- _THE INPUT_
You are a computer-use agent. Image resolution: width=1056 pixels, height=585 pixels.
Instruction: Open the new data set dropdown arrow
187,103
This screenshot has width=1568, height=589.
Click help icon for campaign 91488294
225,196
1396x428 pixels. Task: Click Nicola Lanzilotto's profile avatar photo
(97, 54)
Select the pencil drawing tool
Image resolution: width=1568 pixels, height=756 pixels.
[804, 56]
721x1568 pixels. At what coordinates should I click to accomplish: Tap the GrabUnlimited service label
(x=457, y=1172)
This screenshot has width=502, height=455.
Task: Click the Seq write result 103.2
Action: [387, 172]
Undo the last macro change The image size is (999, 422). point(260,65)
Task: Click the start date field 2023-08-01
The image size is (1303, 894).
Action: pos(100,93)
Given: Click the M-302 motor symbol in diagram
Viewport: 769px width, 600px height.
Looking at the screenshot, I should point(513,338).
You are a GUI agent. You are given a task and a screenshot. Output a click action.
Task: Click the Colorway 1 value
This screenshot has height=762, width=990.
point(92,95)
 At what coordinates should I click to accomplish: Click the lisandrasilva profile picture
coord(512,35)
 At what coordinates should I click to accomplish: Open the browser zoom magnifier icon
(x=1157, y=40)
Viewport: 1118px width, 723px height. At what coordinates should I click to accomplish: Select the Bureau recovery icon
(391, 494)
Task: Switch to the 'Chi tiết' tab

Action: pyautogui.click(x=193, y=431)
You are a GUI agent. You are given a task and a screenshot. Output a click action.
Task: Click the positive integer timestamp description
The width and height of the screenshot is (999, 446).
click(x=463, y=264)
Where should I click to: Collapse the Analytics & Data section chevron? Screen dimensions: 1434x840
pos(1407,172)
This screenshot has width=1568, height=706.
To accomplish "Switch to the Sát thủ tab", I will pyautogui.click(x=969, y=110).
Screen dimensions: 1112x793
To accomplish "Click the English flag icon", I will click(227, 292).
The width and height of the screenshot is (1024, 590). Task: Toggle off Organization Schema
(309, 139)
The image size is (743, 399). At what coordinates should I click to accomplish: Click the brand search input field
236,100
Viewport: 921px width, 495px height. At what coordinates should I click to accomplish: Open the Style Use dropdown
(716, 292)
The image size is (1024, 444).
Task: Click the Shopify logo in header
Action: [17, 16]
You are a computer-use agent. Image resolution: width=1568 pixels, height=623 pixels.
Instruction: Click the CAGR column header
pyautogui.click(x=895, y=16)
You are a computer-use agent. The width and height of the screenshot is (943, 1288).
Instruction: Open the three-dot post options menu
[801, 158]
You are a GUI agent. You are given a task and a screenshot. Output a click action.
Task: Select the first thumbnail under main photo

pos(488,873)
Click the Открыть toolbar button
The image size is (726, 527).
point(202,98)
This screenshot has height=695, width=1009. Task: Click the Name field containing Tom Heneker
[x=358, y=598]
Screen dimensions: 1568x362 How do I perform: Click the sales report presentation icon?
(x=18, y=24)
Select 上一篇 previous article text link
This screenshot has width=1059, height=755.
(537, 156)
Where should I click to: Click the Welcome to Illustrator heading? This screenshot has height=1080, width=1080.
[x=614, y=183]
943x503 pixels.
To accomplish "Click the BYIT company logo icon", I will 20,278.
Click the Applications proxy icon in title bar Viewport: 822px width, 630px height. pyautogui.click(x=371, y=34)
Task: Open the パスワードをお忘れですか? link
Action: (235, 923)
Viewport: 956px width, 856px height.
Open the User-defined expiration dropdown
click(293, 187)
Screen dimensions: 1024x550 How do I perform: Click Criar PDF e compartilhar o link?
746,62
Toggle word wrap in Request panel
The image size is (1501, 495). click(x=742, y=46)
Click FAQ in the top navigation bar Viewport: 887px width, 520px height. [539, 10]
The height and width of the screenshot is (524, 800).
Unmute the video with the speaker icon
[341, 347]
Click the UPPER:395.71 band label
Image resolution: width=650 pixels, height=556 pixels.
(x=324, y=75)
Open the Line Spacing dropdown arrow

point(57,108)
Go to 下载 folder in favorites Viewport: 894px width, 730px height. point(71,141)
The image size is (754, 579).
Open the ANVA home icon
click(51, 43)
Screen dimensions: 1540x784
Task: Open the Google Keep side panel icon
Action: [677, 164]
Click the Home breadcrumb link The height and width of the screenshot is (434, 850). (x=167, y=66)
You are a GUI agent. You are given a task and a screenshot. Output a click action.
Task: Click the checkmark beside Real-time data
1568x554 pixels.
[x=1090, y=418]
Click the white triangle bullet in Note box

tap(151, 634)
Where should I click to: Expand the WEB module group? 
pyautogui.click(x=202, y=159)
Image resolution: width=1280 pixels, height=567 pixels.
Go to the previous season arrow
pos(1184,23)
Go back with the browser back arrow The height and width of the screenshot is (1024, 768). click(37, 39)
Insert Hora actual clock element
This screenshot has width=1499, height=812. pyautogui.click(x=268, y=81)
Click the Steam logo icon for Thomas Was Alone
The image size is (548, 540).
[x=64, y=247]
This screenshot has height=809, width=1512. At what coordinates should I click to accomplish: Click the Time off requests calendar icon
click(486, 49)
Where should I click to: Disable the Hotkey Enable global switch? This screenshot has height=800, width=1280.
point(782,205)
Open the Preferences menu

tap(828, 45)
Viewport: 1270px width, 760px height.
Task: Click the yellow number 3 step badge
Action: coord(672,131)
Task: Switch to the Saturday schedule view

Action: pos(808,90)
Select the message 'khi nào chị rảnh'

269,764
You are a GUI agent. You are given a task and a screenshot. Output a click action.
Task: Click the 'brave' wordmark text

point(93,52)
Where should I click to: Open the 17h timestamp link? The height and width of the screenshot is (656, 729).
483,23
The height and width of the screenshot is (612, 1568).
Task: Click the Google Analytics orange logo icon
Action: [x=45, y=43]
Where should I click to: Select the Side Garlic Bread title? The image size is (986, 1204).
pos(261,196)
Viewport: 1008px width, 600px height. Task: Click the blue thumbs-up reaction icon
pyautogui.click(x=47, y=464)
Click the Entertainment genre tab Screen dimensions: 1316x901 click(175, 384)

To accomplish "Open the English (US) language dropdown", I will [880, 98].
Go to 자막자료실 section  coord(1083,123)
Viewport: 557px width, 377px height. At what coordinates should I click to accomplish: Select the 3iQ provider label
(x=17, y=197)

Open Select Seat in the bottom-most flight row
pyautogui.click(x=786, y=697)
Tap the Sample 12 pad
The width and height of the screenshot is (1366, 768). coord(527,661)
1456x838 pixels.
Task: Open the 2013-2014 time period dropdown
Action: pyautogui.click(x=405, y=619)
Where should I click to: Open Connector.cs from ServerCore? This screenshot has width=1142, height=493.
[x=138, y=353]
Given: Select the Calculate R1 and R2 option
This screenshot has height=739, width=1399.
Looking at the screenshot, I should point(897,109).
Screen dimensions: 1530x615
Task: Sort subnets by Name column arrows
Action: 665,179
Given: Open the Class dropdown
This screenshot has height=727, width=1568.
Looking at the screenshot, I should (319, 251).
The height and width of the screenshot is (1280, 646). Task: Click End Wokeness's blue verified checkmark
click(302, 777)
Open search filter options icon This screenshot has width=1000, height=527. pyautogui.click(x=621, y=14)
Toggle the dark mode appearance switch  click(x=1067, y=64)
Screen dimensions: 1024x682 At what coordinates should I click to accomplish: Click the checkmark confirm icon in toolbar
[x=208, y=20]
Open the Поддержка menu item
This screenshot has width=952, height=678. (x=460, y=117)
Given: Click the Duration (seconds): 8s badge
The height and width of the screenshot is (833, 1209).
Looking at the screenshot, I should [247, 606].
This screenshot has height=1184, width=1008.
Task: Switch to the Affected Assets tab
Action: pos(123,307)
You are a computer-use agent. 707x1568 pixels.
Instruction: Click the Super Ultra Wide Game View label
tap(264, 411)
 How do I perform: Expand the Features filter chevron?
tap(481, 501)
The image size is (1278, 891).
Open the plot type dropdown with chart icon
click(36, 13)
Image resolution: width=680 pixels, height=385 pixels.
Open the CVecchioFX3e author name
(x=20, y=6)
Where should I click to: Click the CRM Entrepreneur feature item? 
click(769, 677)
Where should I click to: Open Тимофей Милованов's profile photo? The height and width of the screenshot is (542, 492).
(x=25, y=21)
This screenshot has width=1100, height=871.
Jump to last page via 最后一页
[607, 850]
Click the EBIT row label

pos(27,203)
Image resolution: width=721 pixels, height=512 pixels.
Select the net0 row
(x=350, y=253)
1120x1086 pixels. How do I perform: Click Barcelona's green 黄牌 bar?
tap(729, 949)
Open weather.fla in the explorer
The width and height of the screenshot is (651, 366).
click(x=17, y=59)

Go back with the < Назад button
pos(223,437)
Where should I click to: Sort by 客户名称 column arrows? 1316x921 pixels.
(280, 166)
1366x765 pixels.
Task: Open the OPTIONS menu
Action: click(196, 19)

- _TASK TO CARRY OUT_
Wherever a line in the entries above holds "computer", copy that line.

- _OUTPUT BELOW_
You are a computer-use agent. Image resolution: width=1056 pixels, height=585 pixels.
You are a computer-use agent. Image resolution: width=1568 pixels, height=623 pixels.
You are a computer-use agent. The width and height of the screenshot is (943, 1288).
You are a computer-use agent. 707x1568 pixels.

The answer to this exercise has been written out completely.